Malaysia's Chinese dialects at risk

Malaysia's Chinese dialects at risk

RETIRED auditor Chung Chei Lan chats with her three-year-old granddaughter Mindy daily in Hainanese, hoping to pass on the dialect.

Like many older Chinese Malaysians, Madam Chung laments that her son does not teach his own children the family's dialect.

She is concerned that the younger generation of Chinese speak only Mandarin, English and Malay, and are forgoing their heritage. "My grandchildren are losing their identity," said Madam Chung, 70.

Adding to the concerns, Ai FM, a government-run Chinese-language radio service established by the BBC in 1946, will end its Chinese dialect news broadcasts - the last in the country - on Jan 1, due to cost.

The impending move has deepened worries among Chinese community leaders that dialects such as Hakka, Hokkien, Teochew and Cantonese will literally die out with declining usage.

The imminent shutdown of the broadcasts is a stark reminder that dialects are slowly, but surely, on the decline.

Ai FM's dialect news programme caters mostly to older Chinese Malaysians who have never learnt Mandarin, English and Malay.

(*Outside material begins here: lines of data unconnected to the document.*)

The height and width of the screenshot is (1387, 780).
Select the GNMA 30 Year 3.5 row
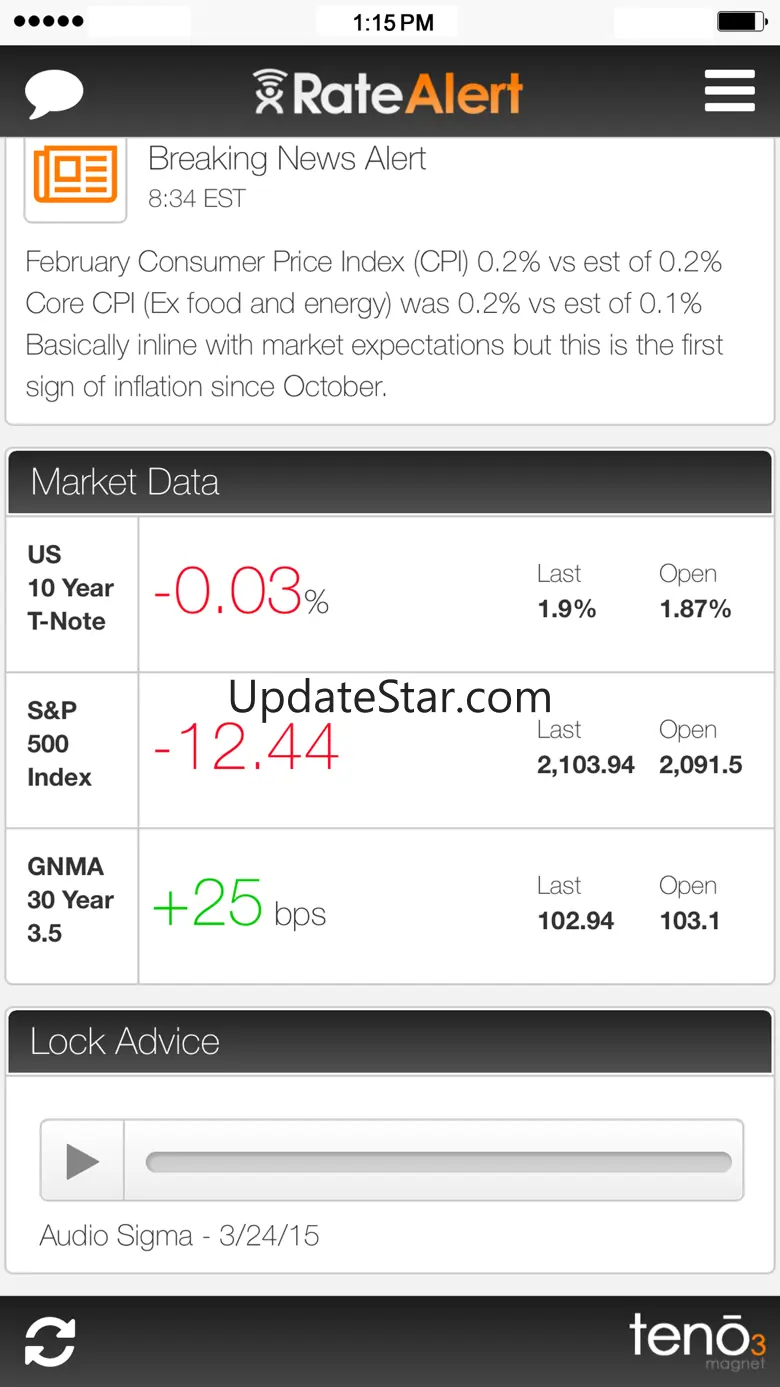(x=390, y=906)
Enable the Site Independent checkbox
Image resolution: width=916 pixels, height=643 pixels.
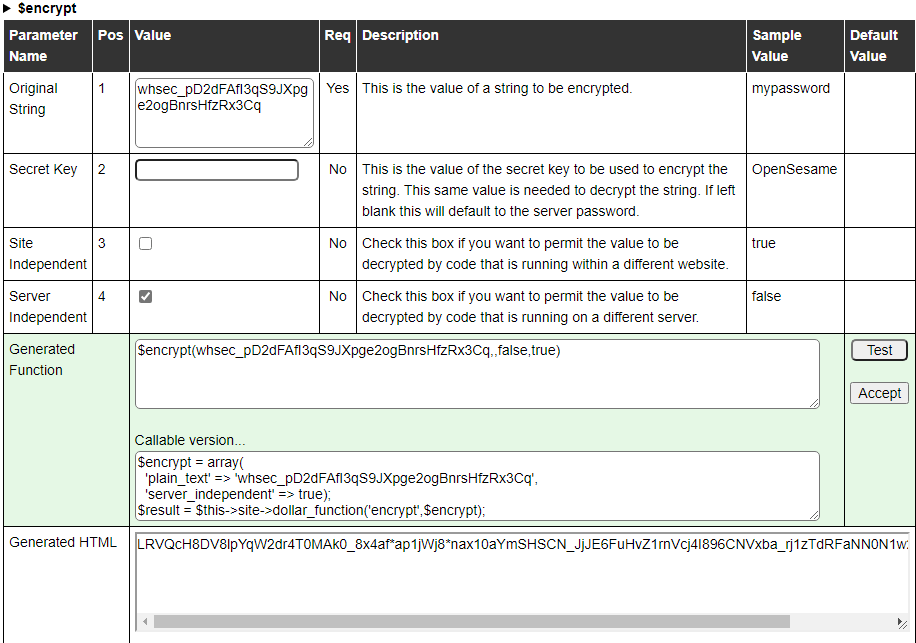146,243
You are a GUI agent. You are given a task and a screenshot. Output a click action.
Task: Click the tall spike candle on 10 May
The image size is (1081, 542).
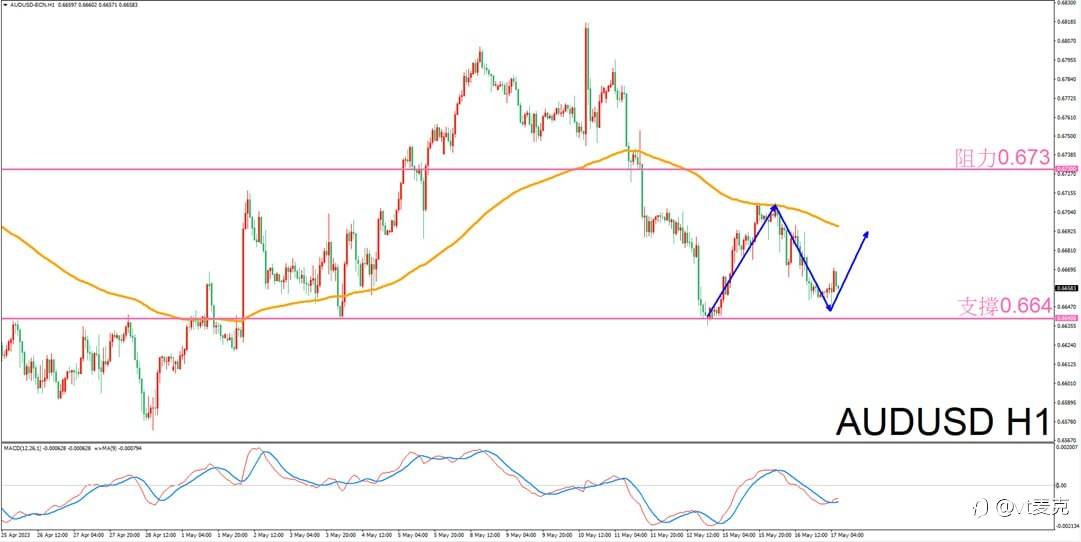point(587,83)
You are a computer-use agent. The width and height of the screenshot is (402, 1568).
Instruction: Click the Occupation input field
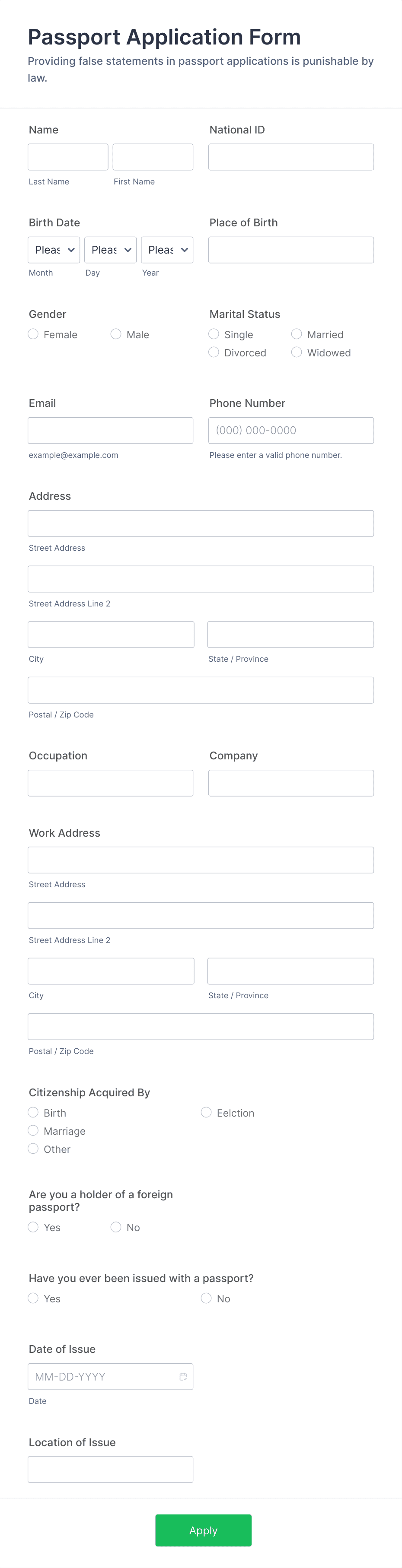(110, 783)
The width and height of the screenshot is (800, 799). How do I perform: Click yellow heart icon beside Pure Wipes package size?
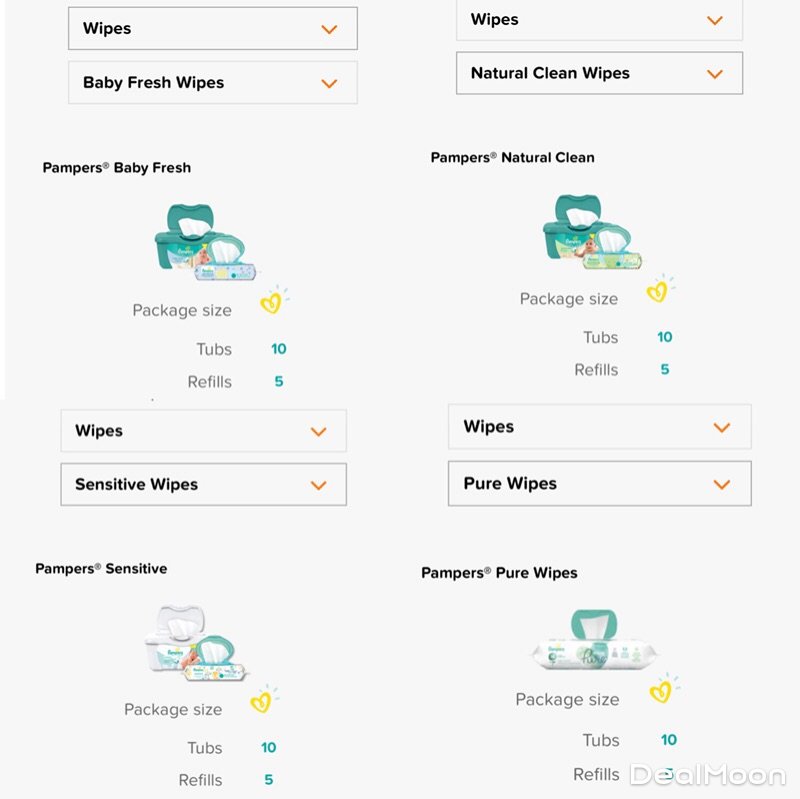click(661, 690)
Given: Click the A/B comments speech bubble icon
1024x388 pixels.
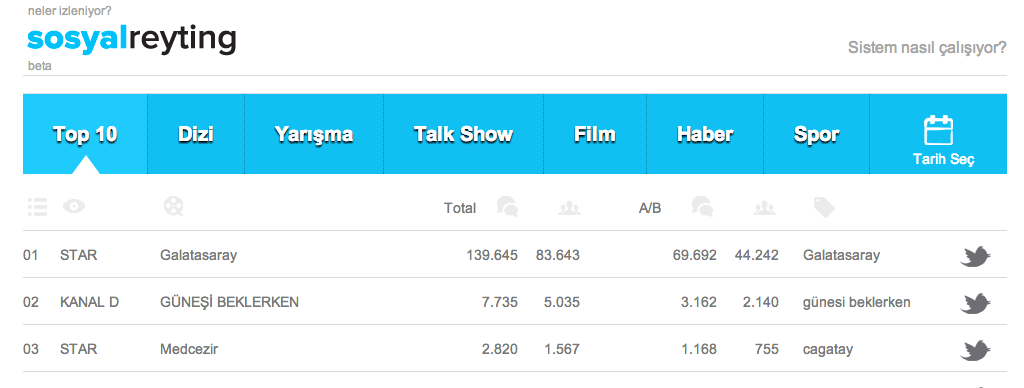Looking at the screenshot, I should pos(702,207).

"Like in Singapore, Chinese Malaysian parents forgo their dialects to give their children a competitive edge by emphasising Mandarin and English, and sending them to Chinese schools," said Dr Chin Yee Whah, who specialises in Chinese studies and economics at Universiti Sains Malaysia.

Ai FM, known formerly as Radio 5 and Radio Malaysia Saluran 5, airs its Cantonese, Hokkien, Hakka and Teochew news programmes at 8pm daily, with a 10-minute slot for each dialect. The station broadcasts at 89.3FM, and features online and mobile outlets.